Efficacy and safety comparing prasugrel/ticagrelor and clopidogrel in Hong Kong post‐acute coronary syndrome patients–A 10‐year cohort study

Background Clinical evidence of prasugrel/ticagrelor in dual antiplatelet therapy (DAPT) in Asian acute coronary syndrome (ACS) population remains inconclusive. We aimed to compare the clinical efficacy and safety of prasugrel/ticagrelor compared to clopidogrel as part of DAPT in Hong Kong ACS population for 10 years. Hypothesis Prasugrel/ticagrelor, compared to clopidogrel, reduces risk of major adverse cardiovascular event (MACE) in Hong Kong ACS population. Methods The retrospective observational cohort study included patients admitted to seven institutions under Hospital Authority Hong Kong with diagnosis of ACS during 2008–2017. Risk of MACE, defined as composite of cardiovascular (CV) death, non‐fatal myocardial infarction (MI) and non‐fatal stroke, and risk of any bleeding leading to hospitalization were examined. Baseline characteristics difference was adjusted by propensity score (PS) matching. Adjusted Cox regression model was used to estimate hazard ratio of interested outcome. Results In PS matched cohort including 944 patients in each group, MACE risk reduction of 40% from 1 year to 5 years after index ACS event was observed in prasugrel/ticagrelor group (HR 0.60, 95% CI 0.39–0.91, p = .015).
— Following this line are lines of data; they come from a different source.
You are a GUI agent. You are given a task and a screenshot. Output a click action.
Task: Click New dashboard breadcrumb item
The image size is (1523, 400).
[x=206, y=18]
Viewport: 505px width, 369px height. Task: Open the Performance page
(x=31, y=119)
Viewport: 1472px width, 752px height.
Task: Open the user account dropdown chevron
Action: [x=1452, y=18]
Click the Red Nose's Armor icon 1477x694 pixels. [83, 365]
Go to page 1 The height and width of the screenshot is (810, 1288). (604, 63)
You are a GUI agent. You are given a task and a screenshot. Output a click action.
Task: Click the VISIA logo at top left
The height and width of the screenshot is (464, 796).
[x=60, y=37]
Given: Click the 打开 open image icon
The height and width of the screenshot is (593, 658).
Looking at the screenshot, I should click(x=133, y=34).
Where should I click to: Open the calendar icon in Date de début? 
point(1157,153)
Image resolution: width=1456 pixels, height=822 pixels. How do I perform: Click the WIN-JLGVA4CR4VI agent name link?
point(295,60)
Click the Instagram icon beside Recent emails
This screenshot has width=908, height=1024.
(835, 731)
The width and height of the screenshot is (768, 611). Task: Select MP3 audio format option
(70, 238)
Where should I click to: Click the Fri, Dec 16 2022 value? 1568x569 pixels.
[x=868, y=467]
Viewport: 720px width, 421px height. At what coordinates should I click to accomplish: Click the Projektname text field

The risk reduction was highly driven by MI reduction (HR 0.54, 95% CI 0.33–0.91, p = .019). Lower bleeding risk was observed in prasugrel/ticagrelor group compared to clopidogrel from 1 year to 5 years (HR 0.46, 95% CI 0.21–1.00, p = .051). Conclusions Prasugrel/ticagrelor showed MACE risk reduction over clopidogrel as part of DAPT up to 5 years after index event, while prasugrel/ticagrelor was not associated with increased bleeding risk.